No ir e vir entre um café e outro, surgia um 'oi' desavisado, um olhar mais quente ou, até mesmo, o cheiro do perfume dele no ar. Depois de algum tempo, os breves cumprimentos já não eram suficientes para expressar a química que os atraía. Em uma repartição pública, o tempo é curto, contado.
O tempo urge. O que ruge dentro deles é o desejo da intimidade, cronometrado pelo tic-tac do relógio. A rotina, poucas vezes quebrada pelos compromissos laborais e familiares, não permitia diálogos, nem tempo a sós.
Ele, casado e pai. Marido. Ela, uma dama, esposa e mãe. A rotina vira tédio e o tédio, adultério. Ou quase isso. Um café não tira pedaço. Uma carona não é nada demais. Um bilhete é só um pedaço de papel.
Uma hora, uma ligação. Um recado no computador. "Podemos nos ver depois?". O carro dele corta a noite chuvosa. O dela, logo atrás.

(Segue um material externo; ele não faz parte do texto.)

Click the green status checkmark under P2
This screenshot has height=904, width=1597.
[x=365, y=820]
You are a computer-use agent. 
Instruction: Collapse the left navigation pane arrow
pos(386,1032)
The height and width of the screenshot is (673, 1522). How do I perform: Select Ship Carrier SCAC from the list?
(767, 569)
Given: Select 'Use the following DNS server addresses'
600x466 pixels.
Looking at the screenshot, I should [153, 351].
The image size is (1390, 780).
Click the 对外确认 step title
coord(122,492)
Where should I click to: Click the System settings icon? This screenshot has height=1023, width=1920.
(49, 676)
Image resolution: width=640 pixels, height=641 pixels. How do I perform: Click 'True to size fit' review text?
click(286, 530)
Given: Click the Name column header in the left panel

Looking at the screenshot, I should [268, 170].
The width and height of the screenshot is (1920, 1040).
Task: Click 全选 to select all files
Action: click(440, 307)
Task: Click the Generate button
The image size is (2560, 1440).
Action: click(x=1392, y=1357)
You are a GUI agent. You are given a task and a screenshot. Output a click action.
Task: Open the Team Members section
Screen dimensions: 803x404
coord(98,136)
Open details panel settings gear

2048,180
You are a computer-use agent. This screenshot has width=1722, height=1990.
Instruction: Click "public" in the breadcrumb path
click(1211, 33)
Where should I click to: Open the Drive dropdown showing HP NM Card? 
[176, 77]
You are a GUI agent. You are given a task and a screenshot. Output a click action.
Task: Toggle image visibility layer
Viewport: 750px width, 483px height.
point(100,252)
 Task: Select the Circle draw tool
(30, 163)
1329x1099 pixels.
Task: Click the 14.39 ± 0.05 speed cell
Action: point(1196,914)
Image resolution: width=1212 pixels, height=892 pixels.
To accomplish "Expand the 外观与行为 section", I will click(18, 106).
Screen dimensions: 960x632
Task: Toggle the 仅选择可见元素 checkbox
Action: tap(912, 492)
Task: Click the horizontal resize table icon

Um quarto escuro, sem janelas. Apenas um leito oval. O cheiro? De mofo e desinfetantes baratos. O espelho no teto, firme e brilhante. Sorrisos.
Um beijo longo. As carícias reprimidas se esvaem entre os dedos dos dois. O úmido do quarto molha os corpos. A paixão é apressada, um esquecimento mútuo da vida lá fora. O esquecimento é para sempre. Os corpos se abraçam.
Um rangido metálico. Um estalo seco. Eles estão agora mortos. As únicas testemunhas são os cacos de vidro, agora manchados de vermelho. A traição acabou. O tempo que se apressou demais, chegou ao fim.